Scattered among the canyons, mesas and lake shorelines of northern Utah and adjacent areas of Colorado, Nevada and southern Idaho can be found evidence of an ancient agricultural people who inhabited and farmed the region for centuries before the arrival of Europeans – and then mysteriously disappeared. These native farmers, who raised crops such as corn (maize), squash and beans are referred to as the Fremont People by archaeologists. Exactly who they were and which native North American linguistic group they belonged to remains a mystery. They certainly did not refer to themselves as Fremonts – this name comes from the Fremont River region of Utah and is a modern designation applied to these lost people.

Fremont watch tower ruins at Nine Mile Canyon, Utah
Fremont watch tower ruins at Nine Mile Canyon, Utah

From roughly AD 700 to AD 1300 the Fremont held sway over a large portion of the intermountain west. To their south were the Anasazi farmers of the Southwest. Elsewhere around the Fremont lived a number of different hunting and gathering cultures. Evidence of their presence can be seen in the ruins of stone and adobe villages and towers with broken pottery and stone artifacts. In many areas, careful searching of high cliff faces and ledges reveals hidden storage cysts or granaries. Who were these caches of food so carefully being hidden from?

Between AD 1200 and AD 1500 the Fremont disappeared, their villages and fields fell into ruin and no other agriculturists tilled the fields of northern Utah until the arrival of Europeans. When the Spanish led Dominguez-Escalante Expedition crossed northern Utah in 1776 they reported the following from near present-day Roosevelt

We continued upstream along the latter and after going west one league we saw the ruins near it of a very ancient pueblo where there were fragments of stones for grinding maize, of jars and of pots of clay. The pueblos shape was circular as indicated by the ruins now almost completely in mounds.

Despite these ruins there was no evidence for current agriculture to be found by the Spanish for hundreds upon hundreds of miles of the region.

So, what happened to the Fremont and why did agriculture retreat southward from the interior of western North America during the late prehistoric period. This remains an enduring mystery. It is difficult to invoke land mis-management as all evidence suggests the Fremont had a relatively light imprint on the environment. Nor were the Fremont rigid in their life ways and strictly dependent upon one crop. The evidence is that they switched to hunting and gathering easily and supplemented crops with things like pinyon pine nuts. One interesting fact is that the period of AD 1100 to 1300 was a time of natural global warming and there seems to have been enhanced aridity and more prolonged droughts in southwestern North America.
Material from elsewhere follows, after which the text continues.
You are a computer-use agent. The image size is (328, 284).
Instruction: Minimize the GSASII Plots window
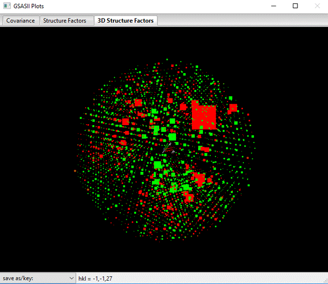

Perhaps prehistoric climate change produced a tipping point at which environmental pressures and societal pressures combined to cause the frontier of agriculture to retreat and remain absent for hundreds of years until the arrival of a new group of farmers – European immigrants.

As a last thought – driving in search of Fremont sites one sees many abandoned farmsteads and ranches in the hard country of eastern Utah and western Colorado. In some ways, just as remarkable as their disappearance is the fact that using only stone tools and ancient styles of farming the Fremont were able to persist so long in many of their now remote and forgotten sites.